The title of this post is a well known reference to how difficult it is to make decisions in the face of uncertainty. This pertains to many important situations in life, including assessing risk in financial markets.

Here's the thing: If you have a decision tree (likely a collection of neurons) set up to handle uncertainty, then for any given tree, you have established what are the contingencies you are prepared to deal with. The "only" uncertainty is the values of your variables. But the tree is set up, and that gives you some comfort, some level of certainty, which all humans need. Having a tree set up and well defined, you are prepared for a set of known unknowns. If a new source of uncertainty enters your framework, e.g. an unfamiliar virus named ebola, and a few cases in your home country, you are now faced with adjusting, or perhaps re-creating your decision tree.
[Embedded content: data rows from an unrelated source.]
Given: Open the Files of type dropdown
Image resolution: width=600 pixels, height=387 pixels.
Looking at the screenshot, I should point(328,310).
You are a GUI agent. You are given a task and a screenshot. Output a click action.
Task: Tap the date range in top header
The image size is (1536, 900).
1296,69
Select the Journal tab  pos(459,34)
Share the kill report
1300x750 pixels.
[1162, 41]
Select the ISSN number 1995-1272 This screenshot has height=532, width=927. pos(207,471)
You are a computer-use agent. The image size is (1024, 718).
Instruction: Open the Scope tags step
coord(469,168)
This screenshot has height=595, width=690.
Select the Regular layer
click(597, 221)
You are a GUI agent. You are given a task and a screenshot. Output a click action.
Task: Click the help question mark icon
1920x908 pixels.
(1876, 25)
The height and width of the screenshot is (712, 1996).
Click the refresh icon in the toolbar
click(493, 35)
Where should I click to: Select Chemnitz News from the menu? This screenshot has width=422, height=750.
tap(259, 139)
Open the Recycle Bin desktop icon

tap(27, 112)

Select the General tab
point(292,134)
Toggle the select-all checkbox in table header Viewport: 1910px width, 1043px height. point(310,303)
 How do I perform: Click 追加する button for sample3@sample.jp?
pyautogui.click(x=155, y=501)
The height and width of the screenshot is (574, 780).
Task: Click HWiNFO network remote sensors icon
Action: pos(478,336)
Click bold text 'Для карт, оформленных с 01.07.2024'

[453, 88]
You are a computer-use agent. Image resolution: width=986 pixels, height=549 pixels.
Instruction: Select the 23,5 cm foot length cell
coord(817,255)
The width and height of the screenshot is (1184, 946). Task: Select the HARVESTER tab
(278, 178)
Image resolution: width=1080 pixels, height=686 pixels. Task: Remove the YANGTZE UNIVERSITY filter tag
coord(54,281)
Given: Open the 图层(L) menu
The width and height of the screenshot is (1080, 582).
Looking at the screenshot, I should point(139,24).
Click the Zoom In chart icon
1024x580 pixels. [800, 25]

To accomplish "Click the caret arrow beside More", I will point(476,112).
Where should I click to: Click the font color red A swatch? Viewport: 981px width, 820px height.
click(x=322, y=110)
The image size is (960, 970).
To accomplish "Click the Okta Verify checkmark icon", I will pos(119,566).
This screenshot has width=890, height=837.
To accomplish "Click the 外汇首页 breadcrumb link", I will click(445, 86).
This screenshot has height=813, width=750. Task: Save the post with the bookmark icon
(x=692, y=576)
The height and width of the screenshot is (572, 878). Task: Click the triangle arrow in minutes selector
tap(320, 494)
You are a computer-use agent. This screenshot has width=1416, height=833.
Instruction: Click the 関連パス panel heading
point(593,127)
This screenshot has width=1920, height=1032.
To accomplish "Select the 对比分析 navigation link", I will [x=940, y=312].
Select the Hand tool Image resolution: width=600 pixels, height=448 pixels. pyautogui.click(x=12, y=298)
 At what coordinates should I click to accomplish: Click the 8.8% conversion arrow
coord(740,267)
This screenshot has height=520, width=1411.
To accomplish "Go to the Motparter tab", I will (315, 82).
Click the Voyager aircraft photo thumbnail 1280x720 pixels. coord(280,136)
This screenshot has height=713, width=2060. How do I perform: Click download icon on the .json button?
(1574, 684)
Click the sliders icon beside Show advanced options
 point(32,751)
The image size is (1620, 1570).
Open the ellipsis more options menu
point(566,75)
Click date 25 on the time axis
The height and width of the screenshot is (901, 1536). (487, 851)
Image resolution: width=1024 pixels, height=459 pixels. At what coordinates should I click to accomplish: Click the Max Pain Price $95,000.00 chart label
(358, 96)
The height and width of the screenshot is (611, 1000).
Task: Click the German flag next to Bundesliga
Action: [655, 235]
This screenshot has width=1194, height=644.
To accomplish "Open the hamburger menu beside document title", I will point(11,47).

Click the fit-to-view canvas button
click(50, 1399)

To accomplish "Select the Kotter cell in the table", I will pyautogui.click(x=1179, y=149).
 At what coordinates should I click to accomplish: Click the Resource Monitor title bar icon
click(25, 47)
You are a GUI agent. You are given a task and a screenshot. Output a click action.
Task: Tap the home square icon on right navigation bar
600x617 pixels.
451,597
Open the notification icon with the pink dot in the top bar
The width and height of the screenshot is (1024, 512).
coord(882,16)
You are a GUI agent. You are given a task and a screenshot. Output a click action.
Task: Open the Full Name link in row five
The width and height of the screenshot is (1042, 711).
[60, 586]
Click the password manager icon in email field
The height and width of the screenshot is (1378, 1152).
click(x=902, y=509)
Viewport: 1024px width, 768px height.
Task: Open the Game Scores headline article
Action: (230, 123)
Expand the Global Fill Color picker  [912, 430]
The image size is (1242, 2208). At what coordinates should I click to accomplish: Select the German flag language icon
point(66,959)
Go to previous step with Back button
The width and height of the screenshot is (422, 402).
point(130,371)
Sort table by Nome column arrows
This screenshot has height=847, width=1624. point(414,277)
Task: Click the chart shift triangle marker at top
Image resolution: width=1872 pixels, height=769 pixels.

This means coming to grips with these "unknown unknowns." This is a resource-intensive process, that accesses parts of the brain which calculate negative outcomes, and costs associated with them. And any time that part of the brain is utilized, it is possible for it to mis-apply information. The reason is that that part of the brain is not a fine-grained machine, it is coarse-grained, and in the same way that monetary policy cannot fix all ills in the economy, and may have side effects, so too the cost-calculation machinery in the human brain cannot redefine a decision tree without some additional costs along the way. Minimize that process, and you will go a long way in improving your ability to make decisions involving risk and uncertainty.